Wirtschaftliches Umfeld
Aktuell sieht es nach einer deutlichen Entspannung der Situation im Nahen Osten aus. Die Wirtschaftsleistung in den USA hält sich bemerkenswert gut, trotz höherer Zinsen und Energiepreise. Die US-Notenbank blieb bei ihrer letzten Sitzung bei einem restriktiv motivierten Null-Entscheid. Eine Normalisierung der Handelsströme im Nahen Osten würde zu einem deutlichen Rückgang der Ölpreise führen und die Inflationsraten wieder auf die Vorkriegsniveaus zurückfallen lassen. Die Notenbanken laufen im Moment Gefahr, die Produktivitätsfortschritte durch den Einsatz von KI zu unterschätzen und die Auswirkungen des Krieges auf das Preisgefüge zu stark zu priorisieren bzw. eine zu restriktive Geldpolitik zu fahren. Die Europäische Zentralbank EZB ist mit ihrer Zinserhöhung genau in diesem Fahrwasser und riskiert, die bereits schwache Wirtschaftsdynamik in Europa vollends abzuwürgen. Die Kapitalnachfrage ist aufgrund der hohen Investitionsbereitschaft im Technologiebereich überdurchschnittlich hoch und führt zu einer angespannten Liquiditätslage.
Aktienmärkte
Der technologische Wandel, getrieben durch die hohen Leistungsanforderungen der KI-Modelle, führt zu einem hohen Investitionsbedarf der Unternehmen.
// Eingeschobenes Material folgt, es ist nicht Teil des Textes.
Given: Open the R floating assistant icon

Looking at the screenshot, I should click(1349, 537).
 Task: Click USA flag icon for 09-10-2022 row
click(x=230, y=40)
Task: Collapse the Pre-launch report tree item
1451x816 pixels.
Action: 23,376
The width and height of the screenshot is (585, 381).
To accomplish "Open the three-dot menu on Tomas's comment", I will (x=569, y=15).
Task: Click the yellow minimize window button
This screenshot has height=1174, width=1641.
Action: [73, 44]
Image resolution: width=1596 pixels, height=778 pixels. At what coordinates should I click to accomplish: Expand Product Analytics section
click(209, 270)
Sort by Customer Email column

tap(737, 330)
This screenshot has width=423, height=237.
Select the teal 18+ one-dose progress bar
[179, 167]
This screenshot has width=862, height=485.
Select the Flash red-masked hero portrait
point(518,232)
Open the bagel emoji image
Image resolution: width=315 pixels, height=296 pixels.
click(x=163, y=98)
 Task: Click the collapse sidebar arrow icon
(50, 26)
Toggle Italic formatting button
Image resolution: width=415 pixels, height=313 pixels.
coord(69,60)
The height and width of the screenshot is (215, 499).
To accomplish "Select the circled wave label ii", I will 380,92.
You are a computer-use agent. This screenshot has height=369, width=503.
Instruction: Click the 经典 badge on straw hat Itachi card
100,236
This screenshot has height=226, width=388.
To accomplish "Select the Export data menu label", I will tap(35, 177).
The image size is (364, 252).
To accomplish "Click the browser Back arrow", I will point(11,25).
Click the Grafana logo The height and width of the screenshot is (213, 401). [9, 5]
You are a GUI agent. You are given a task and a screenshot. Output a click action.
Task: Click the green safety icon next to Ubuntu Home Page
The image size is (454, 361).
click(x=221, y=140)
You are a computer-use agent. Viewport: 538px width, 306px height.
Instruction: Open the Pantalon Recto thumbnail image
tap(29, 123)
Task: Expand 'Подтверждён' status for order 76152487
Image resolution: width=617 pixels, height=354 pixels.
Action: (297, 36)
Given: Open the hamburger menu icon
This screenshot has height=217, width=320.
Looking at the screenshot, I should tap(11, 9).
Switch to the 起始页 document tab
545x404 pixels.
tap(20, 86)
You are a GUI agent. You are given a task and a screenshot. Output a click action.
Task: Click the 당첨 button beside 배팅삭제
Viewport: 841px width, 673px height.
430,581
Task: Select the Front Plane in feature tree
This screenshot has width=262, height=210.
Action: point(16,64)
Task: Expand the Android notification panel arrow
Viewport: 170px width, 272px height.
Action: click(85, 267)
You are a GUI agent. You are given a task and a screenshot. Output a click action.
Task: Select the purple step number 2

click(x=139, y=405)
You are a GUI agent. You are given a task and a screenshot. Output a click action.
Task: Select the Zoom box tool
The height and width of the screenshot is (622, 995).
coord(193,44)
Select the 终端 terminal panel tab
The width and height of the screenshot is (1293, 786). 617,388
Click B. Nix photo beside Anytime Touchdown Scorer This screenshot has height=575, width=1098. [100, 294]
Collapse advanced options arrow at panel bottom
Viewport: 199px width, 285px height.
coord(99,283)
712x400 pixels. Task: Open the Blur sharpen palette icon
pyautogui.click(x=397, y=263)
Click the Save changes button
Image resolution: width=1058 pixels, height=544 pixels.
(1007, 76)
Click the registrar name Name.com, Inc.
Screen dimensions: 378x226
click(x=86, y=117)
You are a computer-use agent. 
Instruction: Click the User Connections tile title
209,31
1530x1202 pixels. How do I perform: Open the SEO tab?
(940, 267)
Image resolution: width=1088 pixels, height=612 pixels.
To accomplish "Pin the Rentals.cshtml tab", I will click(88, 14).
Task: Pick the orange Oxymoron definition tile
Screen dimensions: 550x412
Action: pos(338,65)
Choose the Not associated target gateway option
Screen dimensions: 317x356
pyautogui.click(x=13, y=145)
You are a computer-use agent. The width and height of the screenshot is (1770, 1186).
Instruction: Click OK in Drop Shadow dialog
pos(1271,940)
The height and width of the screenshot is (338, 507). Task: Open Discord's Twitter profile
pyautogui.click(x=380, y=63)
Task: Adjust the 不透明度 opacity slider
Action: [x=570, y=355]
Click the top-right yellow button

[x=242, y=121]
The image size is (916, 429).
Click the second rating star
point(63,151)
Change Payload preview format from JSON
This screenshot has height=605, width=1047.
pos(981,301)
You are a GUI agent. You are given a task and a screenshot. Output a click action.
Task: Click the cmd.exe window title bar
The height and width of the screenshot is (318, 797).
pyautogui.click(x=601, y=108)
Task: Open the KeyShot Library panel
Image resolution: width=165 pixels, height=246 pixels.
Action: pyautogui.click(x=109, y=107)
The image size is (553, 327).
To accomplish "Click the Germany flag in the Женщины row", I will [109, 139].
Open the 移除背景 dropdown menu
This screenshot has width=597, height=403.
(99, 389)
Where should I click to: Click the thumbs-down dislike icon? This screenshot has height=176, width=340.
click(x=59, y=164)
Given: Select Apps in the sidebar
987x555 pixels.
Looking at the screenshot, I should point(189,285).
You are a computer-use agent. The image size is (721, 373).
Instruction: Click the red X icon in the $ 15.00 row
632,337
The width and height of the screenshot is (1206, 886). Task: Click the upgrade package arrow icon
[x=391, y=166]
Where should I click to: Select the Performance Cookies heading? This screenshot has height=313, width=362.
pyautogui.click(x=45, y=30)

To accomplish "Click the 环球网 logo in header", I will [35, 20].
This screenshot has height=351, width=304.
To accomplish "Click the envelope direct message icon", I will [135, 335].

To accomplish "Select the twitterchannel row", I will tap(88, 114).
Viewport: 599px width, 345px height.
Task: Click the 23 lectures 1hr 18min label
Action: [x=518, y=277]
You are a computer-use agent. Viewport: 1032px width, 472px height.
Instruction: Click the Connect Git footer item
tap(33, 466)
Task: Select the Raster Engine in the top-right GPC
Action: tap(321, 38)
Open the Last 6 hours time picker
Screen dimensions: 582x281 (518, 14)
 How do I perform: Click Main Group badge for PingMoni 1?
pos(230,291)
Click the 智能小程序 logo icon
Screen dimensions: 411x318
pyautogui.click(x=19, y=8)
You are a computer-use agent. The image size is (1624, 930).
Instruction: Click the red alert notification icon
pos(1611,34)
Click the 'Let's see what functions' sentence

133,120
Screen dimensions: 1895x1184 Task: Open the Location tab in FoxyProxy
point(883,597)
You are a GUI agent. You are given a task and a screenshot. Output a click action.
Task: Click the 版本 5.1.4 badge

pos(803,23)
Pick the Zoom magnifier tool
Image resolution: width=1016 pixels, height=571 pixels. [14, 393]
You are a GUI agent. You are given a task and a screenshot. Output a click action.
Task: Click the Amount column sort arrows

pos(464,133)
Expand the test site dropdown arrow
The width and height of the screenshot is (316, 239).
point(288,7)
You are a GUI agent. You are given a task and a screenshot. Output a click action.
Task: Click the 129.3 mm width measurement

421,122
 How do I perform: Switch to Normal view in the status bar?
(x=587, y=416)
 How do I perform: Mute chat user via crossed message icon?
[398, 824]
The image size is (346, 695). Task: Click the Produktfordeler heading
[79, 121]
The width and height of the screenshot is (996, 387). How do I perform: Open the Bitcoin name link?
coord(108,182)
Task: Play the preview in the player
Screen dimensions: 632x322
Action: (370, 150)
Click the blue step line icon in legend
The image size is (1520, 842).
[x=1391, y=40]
Der Markt will aber immer wieder davon überzeugt werden, dass die Unternehmen mit ihren gigantischen Investitionen auch Geld verdienen können. Die Kostenseite der Unternehmen zeigt einen deutlichen Zuwachs bei den Ausgaben für KI-Anwendungen zu Lasten der Personalkosten und insgesamt eine Ausweitung der Gewinnmargen. Das ist ein deutliches Zeichen, dass die aktuelle Rally bei den Technologiewerten weiteres Potenzial hat. Beim Thema KI profitieren weiterhin vor allem Hardware-Anbieter und weniger die klassischen Softwareunternehmen. Attraktiv bleiben zudem Zulieferer für Rechenzentren. Im Industriebereich bevorzugen wir Unternehmen mit Bezug zu Technologie, Verteidigung, Sicherheit und Energieinfrastruktur. Als sehr interessanten, aber auch riskanten Bereich sehen wir Quantum Computing. Vorsichtig bleiben wir bei konsumnahen Werten des Grundbedarfs ausserhalb des Luxusbereichs. Viele dieser Unternehmen leiden unter zurückhaltenden Konsumenten, höherem Kostendruck und begrenztem Wachstum.
Anleihenmärkte
Aufgrund des weltweit hohen Kapitalbedarfs dürften die Zinsen nicht so stark zurückfallen wie in früheren Phasen sinkender Inflation. Bei Neuanlagen bevorzugen wir deshalb weiterhin ein ausgewogenes Rendite/Risiko-Profil und bleiben bei der Duration zurückhaltend.
Währungen
Bei den Währungen rechnen wir weiterhin mit erhöhten Schwankungen. Der USD dürfte gegenüber dem CHF und dem EUR seitwärts tendieren.